22 Les auteurs répondront peut-être que ces acteurs n’ont eu aucune influence sensible sur les m.-l. et vice-versa. Cela est peut-être vrai. Mais, si oui, qu’estce que cela signifie? A-t-on là une réponse à la question posée par les auteurs en introduction, à savoir le pourquoi de l’absence des m.-l. de la mémoire collective et de l’historiographie? On parle après tout de groupes relativement obscurs. Les auteurs ont beau nous dire que leur « faible nombre […] n’atteste pas l’insignifiance du mouvement » puisque les militants « sont fortement mobilisés » (p. 131), on ne peut s’empêcher de penser, par moments, que ces militants n’ont pas réussi à changer quoi que ce soit, à infléchir le cours de l’histoire. En d’autres mots, on ne ressort pas du livre avec une certitude que les connaissances acquises aident à expliquer ou à comprendre la suite des choses au Nouveau-Brunswick. Cela dit, l’histoire peut et doit interroger les réalités du passé, quelle que soit la perception contemporaine quant à la mesure de leurs contributions, et étudier le passé en soi et pour soi. Pour cette raison, nous aurions raison d’être reconnaissants envers Volpé et Massicotte d’avoir récupéré pour nous un passé mal aimé et quasi oublié.
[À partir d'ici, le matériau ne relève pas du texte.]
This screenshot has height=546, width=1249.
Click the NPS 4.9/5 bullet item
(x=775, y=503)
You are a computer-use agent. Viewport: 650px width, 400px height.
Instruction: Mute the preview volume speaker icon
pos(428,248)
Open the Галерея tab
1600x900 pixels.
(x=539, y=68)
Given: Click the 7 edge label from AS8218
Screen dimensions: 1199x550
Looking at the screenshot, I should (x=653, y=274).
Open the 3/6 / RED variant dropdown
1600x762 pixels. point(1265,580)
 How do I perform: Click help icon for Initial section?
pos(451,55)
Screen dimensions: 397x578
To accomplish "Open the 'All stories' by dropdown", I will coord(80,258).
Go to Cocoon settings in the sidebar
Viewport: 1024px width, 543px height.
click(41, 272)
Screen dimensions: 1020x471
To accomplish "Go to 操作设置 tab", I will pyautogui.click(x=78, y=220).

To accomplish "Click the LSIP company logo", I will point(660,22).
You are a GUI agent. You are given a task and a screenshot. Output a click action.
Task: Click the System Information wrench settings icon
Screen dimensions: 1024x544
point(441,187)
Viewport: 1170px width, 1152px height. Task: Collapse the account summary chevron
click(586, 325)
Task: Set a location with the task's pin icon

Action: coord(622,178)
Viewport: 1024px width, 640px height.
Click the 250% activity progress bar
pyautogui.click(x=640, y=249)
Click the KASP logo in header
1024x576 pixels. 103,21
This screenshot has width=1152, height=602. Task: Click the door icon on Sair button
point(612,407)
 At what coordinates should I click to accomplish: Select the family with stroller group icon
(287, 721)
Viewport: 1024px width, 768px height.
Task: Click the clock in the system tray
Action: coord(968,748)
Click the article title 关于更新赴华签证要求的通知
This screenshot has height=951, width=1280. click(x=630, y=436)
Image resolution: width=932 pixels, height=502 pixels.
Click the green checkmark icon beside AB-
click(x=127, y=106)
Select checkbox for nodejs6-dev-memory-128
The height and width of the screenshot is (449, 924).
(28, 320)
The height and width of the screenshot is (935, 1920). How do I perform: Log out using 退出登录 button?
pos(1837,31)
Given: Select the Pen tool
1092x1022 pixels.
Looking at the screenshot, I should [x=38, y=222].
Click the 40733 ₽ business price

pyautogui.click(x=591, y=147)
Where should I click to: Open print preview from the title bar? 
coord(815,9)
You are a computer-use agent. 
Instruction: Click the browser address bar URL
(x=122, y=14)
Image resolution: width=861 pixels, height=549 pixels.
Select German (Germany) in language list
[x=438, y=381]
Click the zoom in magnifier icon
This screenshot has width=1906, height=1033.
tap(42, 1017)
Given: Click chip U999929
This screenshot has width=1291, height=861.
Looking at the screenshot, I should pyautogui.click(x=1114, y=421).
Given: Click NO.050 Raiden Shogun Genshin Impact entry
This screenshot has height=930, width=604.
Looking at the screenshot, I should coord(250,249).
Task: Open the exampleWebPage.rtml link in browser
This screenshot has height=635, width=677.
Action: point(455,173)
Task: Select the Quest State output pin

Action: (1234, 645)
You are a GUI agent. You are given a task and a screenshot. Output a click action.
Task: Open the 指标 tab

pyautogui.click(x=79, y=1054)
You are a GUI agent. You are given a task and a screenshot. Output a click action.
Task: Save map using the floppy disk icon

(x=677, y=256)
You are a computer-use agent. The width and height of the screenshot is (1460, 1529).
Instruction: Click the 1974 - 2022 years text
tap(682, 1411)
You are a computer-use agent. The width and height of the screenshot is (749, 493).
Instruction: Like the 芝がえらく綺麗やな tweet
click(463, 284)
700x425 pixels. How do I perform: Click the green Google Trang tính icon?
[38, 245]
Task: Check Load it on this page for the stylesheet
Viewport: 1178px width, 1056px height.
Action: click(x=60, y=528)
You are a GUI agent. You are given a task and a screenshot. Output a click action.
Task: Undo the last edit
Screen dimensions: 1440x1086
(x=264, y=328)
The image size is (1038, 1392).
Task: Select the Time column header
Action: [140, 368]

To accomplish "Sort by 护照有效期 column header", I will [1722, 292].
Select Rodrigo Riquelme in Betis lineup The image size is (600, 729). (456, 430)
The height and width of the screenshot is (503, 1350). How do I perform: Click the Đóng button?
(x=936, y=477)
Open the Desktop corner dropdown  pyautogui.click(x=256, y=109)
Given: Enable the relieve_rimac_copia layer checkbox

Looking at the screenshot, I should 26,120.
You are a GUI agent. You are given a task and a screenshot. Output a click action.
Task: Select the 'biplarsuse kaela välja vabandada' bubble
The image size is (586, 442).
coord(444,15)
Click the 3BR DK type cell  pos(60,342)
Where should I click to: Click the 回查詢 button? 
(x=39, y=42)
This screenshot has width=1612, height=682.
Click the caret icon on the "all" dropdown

23 En ce qui concerne le Parti acadien, malgré sa petite taille et ses déboires électoraux, il a indubitablement su influencer le discours et les actions tant du reste de la société civile acadienne que du gouvernement provincial. On pourrait facilement soutenir que, sans lui, l’égalité formelle des deux « communautés linguistiques » de la province, reconnue d’abord par la loi, ensuite par la Constitution canadienne, n’aurait jamais été à l’ordre du jour. Pour cette raison, l’ouvrage de Poplyansky, bien que moins innovateur, sera tout aussi utile aux prochaines cohortes de chercheurs en études acadiennes lorsque celles-ci voudront s’attaquer aux années 1970.
24 Je crois bien que ces deux livres siamois vont connaître un long destin croisé dans les plans de cours et les bibliographies thématiques. Ensemble, ces deux ouvrages réussissent à faire revivre de manière assez globale une époque où des agents dynamiques de la société acadienne reconnaissaient que les « vrais problèmes » de plusieurs Acadiens étaient économiques (logement, nourriture), et avaient conséquemment une petite gêne « d’aller dans certains villages parler de “culture française” ». À une époque où la quasi-totalité du discours politique acadien s’est à nouveau repliée sur un communautarisme de bon aloi, essentiellement linguistique et culturel (mis à part des mentions pour le tourisme et le développement régional du Nord), les prises de position du PA et des m.-l. acadiens des années 1970 ont regagné une fraîcheur qui fait réfléchir.